Tables as outcomes of dynamic programming

Based on what we have seen so far, it turns out that the key to solving the discrete-time optimal control problem is to find some… functions. Either the optimal cost function J_k^\star(\bm x_k) or the optimal Q-factor Q_k^\star(\bm x_k,\bm u_k). Once we have them, we can easily find the optimal control \bm u_k^\star(\bm x_k). The question is, however, how to find these functions. We have seen some recursions for both of them, but it is not clear how to turn these into practical algorithms. We do it here.

We are going to use J_k^\star(\bm x_k) = \min_{\bm u_k}\left(L_k(\bm x_k,\bm u_k) + J_{k+1}^\star(\bm x_{k+1})\right) backwards in (discrete) time at a grid of states. Indeed, gridding the state space is the key technique in dynamic programming, because DP assumes a finite state space. If it is not finite, we must grid it.

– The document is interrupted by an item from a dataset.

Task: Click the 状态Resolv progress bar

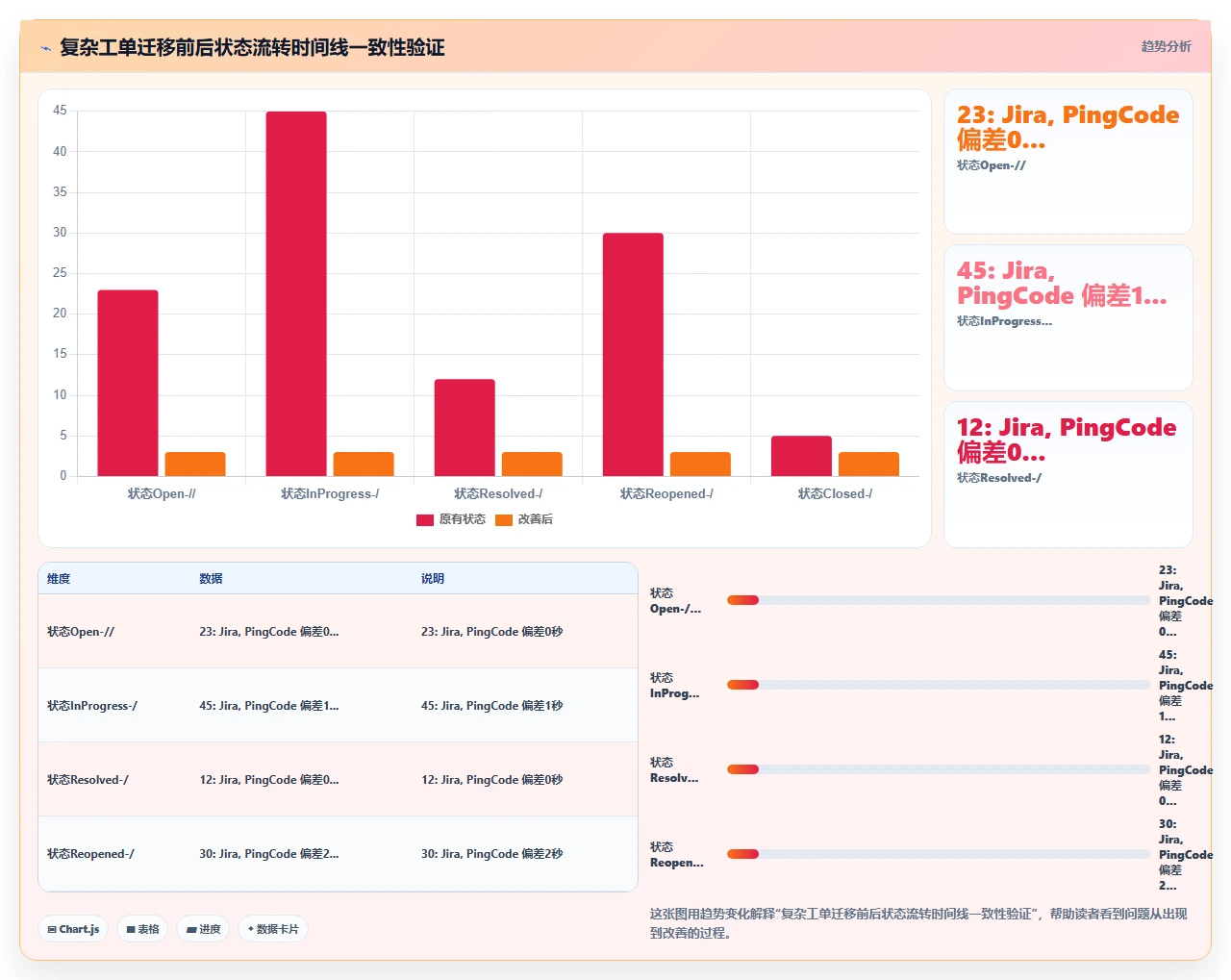Action: (x=939, y=769)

We start with the final time N. We evaluate the terminal cost function \phi(\bm x_N) at a grid of states, which directly yields the optimal costs J_N^\star(\bm x_N).

We then proceed to the time N-1. Evaluating the optimal cost function J^\star_{N-1} at each grid point in the state space calls for some optimization, namely \min_{u_{N-1}} \left(L_{N-1}(\bm x_{N-1},\bm u_{N-1}) + J_{N}^\star(\mathbf f_{N-1}(\bm x_{N-1}, \bm u_{N-1}))\right).

We save the optimal costs and the corresponding controls at the given grid points (giving two arrays of values), decrement the time to N-2, and repeat. All the way down to the initial time i.

Let’s summarize that as an outcome of this whole procedure we have two tables – one for the optimal cost, the other for the optimal control.